KPR: Keypoint Promptable Re-Identification

🔥 SOTA ReID model, with optional keypoint prompts, that is robust to multi-person occlusions 🔥

✅ Plug-and-play with any pose estimator or through manual keypoint selection

🚀 Release of the Occluded-PoseTrack-ReID dataset with manual keypoint annotations + keypoints annotations for four existing ReID benchmarks

KPR can be easily integrated into any codebase to perform person retrieval, person search, multi-person (pose) tracking, multi-view multi-skeleton matching for 3D pose, ...

SOTA performance with the SOLIDER human-centric foundation model as backbone.

Keypoint Promptable Re-Identification, ECCV24

Vladimir Somers, Alexandre Alahi, Christophe De Vleeschouwer

arxiv 2407.18112

State-of-the-art performance on 5 datasets:

Occluded-PoseTrack-ReID:

Occluded-Duke:

Occluded ReID:

Partial-ReID:

Market1501:

Table of content

KPR: Keypoint Promptable Re-Identification

Update

[2024.08.23] Full codebase release
[2024.07.10] Dataset and weights release

What's next

We plan on extending this codebase in the near future, put a star and stay updated for future changes:

release of the multi-person pose tracking codebase that is based on TrackLab.

🚀 Demo

We provide a simple demo script to demonstrate how to use KPR with the provided pre-trained weights to compute the similarity score between multiple person images and therefore perform person re-identification. The keypoint prompts are optional and can be used only when necessary, e.g. when there is a multi-person occlusion scenario. More information is provided in the demo file.

Introduction to Keypoint Promptable Re-Identification

Welcome to the official repository of our ECCV24 paper "Keypoint Promptable Re-Identification". In this work, we propose KPR, a keypoint promptable method for part-based person re-identification. KPR is a SWIN transformer-based model that takes an RGB image along with a set of semantic keypoints as input (i.e. the prompt). It then produces a set of part-based features, each representing a distinct body part of the ReID target, along with their respective visibility scores. A visibility score indicates whether a body part is visible or occluded in the input image, so that only visible parts are considered when comparing two persons. Our method can process both positive and negative keypoints, which respectively represent the target and non-target pedestrians. Furthermore, KPR is designed to be prompt-optional to offer more practical flexibility: this means the same model can be used without prompt on non-ambiguous images, or with prompt when dealing with occlusions, while consistently achieving state-of-the-art performance in both cases.

Multi-Person Ambiguity (MPA)

Our method is designed to be robust to any type of occlusion, including occlusions involving multiple persons that causes Multi-Person Ambiguity. Multi-Person Ambiguity (MPA) arises when multiple individuals are visible in the same bounding box, making it challenging to determine the intended ReID target among the candidates.

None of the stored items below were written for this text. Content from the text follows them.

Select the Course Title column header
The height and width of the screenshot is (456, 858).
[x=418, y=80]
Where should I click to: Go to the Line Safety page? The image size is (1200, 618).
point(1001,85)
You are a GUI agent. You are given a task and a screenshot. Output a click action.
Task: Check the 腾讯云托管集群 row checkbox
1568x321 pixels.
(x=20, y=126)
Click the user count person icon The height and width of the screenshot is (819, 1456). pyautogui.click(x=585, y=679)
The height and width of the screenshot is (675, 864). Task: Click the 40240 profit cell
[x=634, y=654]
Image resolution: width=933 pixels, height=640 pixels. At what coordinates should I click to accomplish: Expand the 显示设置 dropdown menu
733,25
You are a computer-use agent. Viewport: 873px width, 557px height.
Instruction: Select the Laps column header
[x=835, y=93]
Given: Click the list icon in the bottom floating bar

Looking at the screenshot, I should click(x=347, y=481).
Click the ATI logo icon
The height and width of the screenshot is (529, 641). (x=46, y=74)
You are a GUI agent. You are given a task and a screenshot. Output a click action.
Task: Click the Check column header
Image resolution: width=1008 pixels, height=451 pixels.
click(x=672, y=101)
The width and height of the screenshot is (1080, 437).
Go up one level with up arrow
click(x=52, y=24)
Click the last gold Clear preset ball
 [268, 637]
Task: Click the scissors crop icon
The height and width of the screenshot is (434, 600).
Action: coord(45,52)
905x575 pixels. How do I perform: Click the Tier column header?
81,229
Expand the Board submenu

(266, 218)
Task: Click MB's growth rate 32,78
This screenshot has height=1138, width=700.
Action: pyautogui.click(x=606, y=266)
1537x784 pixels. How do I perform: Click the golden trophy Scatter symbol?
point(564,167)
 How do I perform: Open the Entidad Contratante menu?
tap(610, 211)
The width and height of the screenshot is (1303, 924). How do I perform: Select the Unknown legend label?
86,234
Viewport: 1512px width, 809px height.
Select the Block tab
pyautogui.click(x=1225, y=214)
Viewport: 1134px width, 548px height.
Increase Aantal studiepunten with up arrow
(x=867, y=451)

To address this issue, KPR is fed with additional keypoint prompts indicating the intended ReID target.

New Occluded-PoseTrack-ReID dataset

To encourage further research on promptable ReID, we release our proposed Occluded-PoseTrack-ReID dataset, a multi-person occluded ReID dataset with explicit target identification through manual keypoints annotations. Furthermore, we propose new keypoint annotations for four popular re-identification datasets (Market-1501, Occluded-Duke, Occluded-ReID and Partia-ReID) to provide a common setup for researchers to compare their promptable ReID methods.

Part-based Re-Identification

Our work is built on top of BPBreID, a strong baseline for part-based person re-identification. As illustrated in the figure below, part-based ReID methods output multiple embeddings per input sample, i.e. one for each part, whereas standard global methods only output a single embedding. Compared to global methods, part-based ones come with some advantages:

They achieve explicit appearance feature alignment for better ReID accuracy.
They are robust to occlusions, since only mutually visible parts are used when comparing two samples.

Our model KPR uses pseudo human parsing labels at training time to learn an attention mechanism. This attention mechanism has K branches to pool the global spatial feature map into K body part-based embeddings. Based on the attention maps activations, visibility scores are computed for each part. At test time, no human parsing labels is required. The final similarity score between two person images is computed using the average distance of all mutually visible part-based embeddings. Please refer to our paper and to BPBreID for more information.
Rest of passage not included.